In our study, we noticed some other gene-editing tools showed similar efficiency with CRISPR/Cas9 in several HPV-positive cell lines. However, both ZFN and TALEN are modular proteins including the adaptable DNA binding domain fused with FokI, which is a complex process for designing these tools to target a novel DNA sequence. In contrast, the CRISPR/Cas9 system is a relatively simple designed system to overcome this shortage [35, 36]. Besides, the shRNA mainly targeted transcription products of HPV16 oncogene, which means it has a limited impact on the HPV DNA which was integrated into human cells, suggesting that this approach might only have a temporary effect. Furthermore, by designing multiple sgRNAs that target different genomic sequences, CRISPR/Cas9 system could editing multiple genes simultaneously, which could greatly enhance the therapeutic potential of this technology [37, 38]. Thus, we believe that although in some cancer cell lines, the CRISPR/Cas9 system and other techniques showed similar efficiency, this is still a promising tool for the therapy of cervical lesions.

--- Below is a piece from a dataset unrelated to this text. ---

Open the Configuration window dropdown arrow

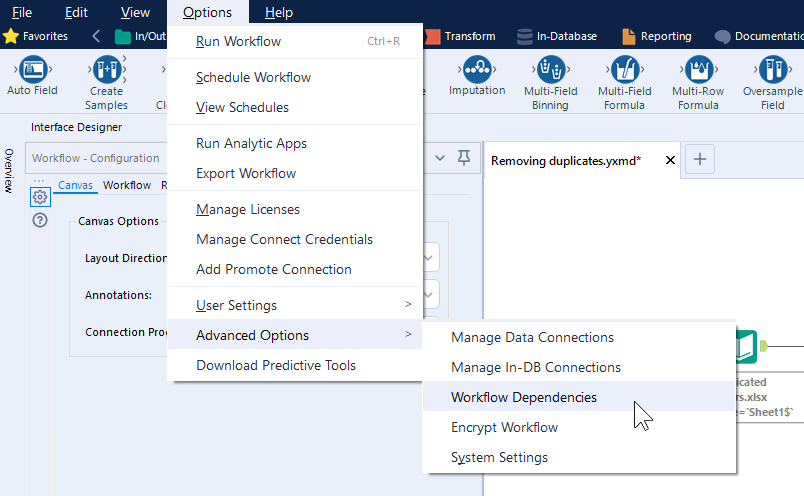coord(441,158)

This study still has some limitations. Our goal was to apply the designed HPV16 E7-targeted CRISPR/Cas9 system to clinical patients, but many factors still need to be taken into consideration, such as the vaginal fluid and pH value, which need to be confirmed by further experiments. In addition, the comprehensive analysis of host immune response and assessment of long-term effects were insufficient in our study. Three kinds of gene editing tools target different HPV16 E7 cleavage sites, and further experiments are needed to confirm their therapeutic effects. In this experiment, we focused on the HPV16 E7 protein, which may not explore the impact of other cleavage sites of HPV16. In future studies, we also hope to continue to design CRISPR/Cas9 systems for other cutting sites of HPV and explore their effect. Previous research also indicated that HPV integration would affect the local chromosome architecture of host cells, which could influence the progression of cervical carcinogenesis other than HPV oncoprotein [39]. Besides, the application of the CRISPR/Cas9 system could impact the three-dimensional (3D) genome structure of DNA [40]. We suspected the double-strand DNA breaks induced by our CRISPR/Cas9 system might have other potential mechanisms causing the death of target cells, which will need further validation. In addition, we would like to expand the number of treated mice in the follow-up study to further ensure the efficiency and safety of our CRISPR/Cas9 system.

In conclusion, we have demonstrated that CRISPR/Cas9 targeting HPV16 E7 can effectively reduce the expression of E7 protein in vivo/in vitro and have potential treatment effects on HPV-related cervical cancer and precancerous lesions.